Walk in wisdom toward those who are outside, redeeming the time. Let your speech always be with grace, seasoned with salt, that you may know how you ought to answer each one. (Colossians 4:5–6—NKJV)

With the arrival of warm weather, driving through town with the windows rolled down has alerted me to the further degradation of our culture. Simply waiting at a red light or driving into a parking lot, you just cannot help but overhear car radios blaring out graceless drivel, if not downright blatant offensiveness, that passes for music and entertainment for so many of our fellow Americans. One driver this week was passing his time listening to an “artist” boasting in rhymes he had a “dirty mouth,” which he then attempted to justify.

Isn’t it starkly significant that Psalm 12:4 states, “Who have said, ‘With our tongue we will prevail, our lips are our own; who is lord over us?’” No authentic believer ought to be assaulting his mind willingly with such offensiveness to the indwelling Spirit of God. Instead, he ought to honor the words of Psalm 141:3–4, “Set a guard, O LORD, over my mouth; keep watch over the door of my lips. Do not incline my heart to any evil thing, to practice wicked works with men who work iniquity; and do not let me eat of their delicacies.” One thing is for sure, what goes in to the mind through the senses will alter your thinking and will also have an impact on your speech.

The contrasting purpose of the believer’s speech is to be eternity-measured and redemptively governed rather than reactive, fleeting, temporal, or flippantly entertaining.

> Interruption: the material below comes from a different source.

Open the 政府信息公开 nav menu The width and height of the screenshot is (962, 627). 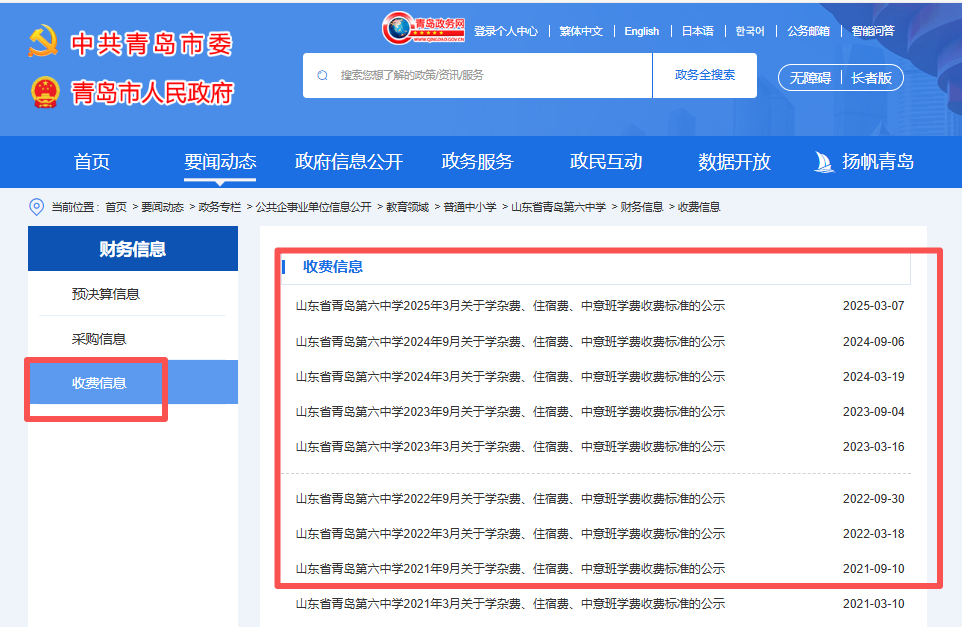tap(349, 162)
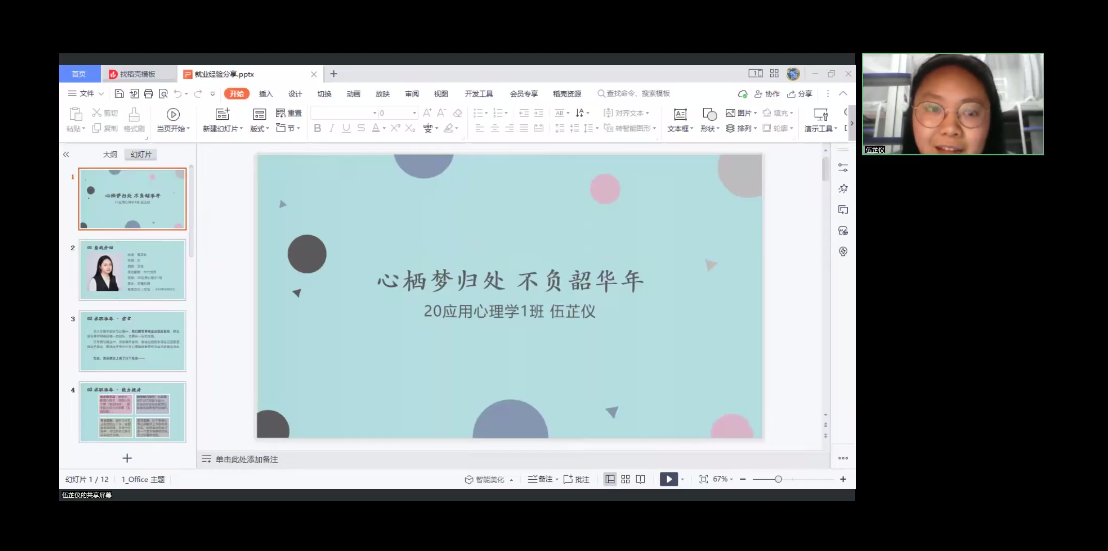Screen dimensions: 1108x551
Task: Open the 形状 shapes tool
Action: (708, 120)
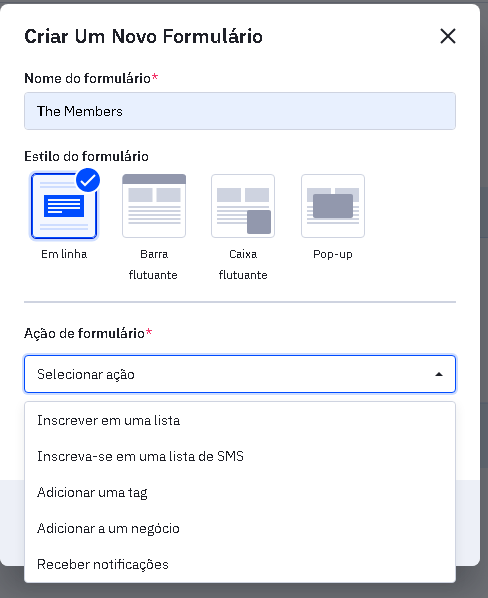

A Christian is obligated to study how to craft his speech so that it is “always with grace seasoned with salt.” In the context, Paul had just gotten through requesting prayer in his behalf so that his words might clearly declare the “mystery of Christ.” The Colossian believers, too, must “walk in wisdom to those who are outside” the family of God. This means their speech must be carefully cultivated so that it adroitly and specifically answers questions of each “outsider” with whom they have contact.

Such refined and artistically-crafted speech will be gracious and seasoned. Gracious speech is not only speech that is on a mission to direct the hearer into the grace of God, but it is also speech that is full of grace, both in its rich ministry to the heart and in its freely given words while expecting nothing in return. Such words are given as an extension of the Grace of God acting through you.

Let us not forget the seasoning! Seasoning with salt, as the text puts it, is designed to make the meat of the words pure, healthy, palatable and savory. What would otherwise be bland and dull now becomes winsome, enlivened, and memorable. With what should your speech be salted? I believe the answer is plainly God’s Word. As a matter of fact, learning to salt your conversation with Scriptural phrases and metaphors is a good idea. There are still phrases that linger in our culture that come directly from Scripture. Do not be surprised when a Scriptural figure of speech peppered into your conversation will cause someone to take note of what you have said. They may even ask where the phrase came from and you will be ready “to answer each one.”

Think of the richness of biblical phrases such as the handwriting on the wall, a sign of the times, a thorn in the flesh, a wolf in sheep’s clothing, an eye for an eye, as white as snow, as old as Methuselah, what you will sow you will also reap, ashes to ashes, for everything there is a season, by the skin of your teeth, see eye to eye, go the extra mile, all things to all men, give up the ghost, fall from grace, fight the good fight, heart’s desire, holier than thou, how are the mighty fallen, to whom much is given much is required, law unto themselves, labor of love, let there be light, twinkling of an eye, letter of the law, do unto others as you would have them do unto you, no rest for the wicked, many are called but few are chosen, O ye of little faith, pearls before swine, red sky at night shepherds delight, set your teeth on edge, soft answer turns away wrath, sweat of your brow, apple of your eye, it is better to give than to receive, good Samaritan, ends of the earth, love of money is the root of all evil, salt of the earth, straight and narrow, spirit is willing but the flesh is weak, the way of all flesh, wash your hands of the matter, my brother’s keeper, weighed in the balance and found wanting, fly in the ointment, the blind leading the blind, spare the rod and spoil the child, scapegoat, put your house in order, let your yes be yes and your no be no, and nothing new under the sun.

Learn these phrases, incorporate them into your speech, and attach this phrase before them, “As the Bible says….” You will soon be speaking with grace seasoned with salt and someone who needs it will take note! By the way, be sure to find out where these phrases came from in the Scriptures so you are ready to answer the curious! Trust and obey.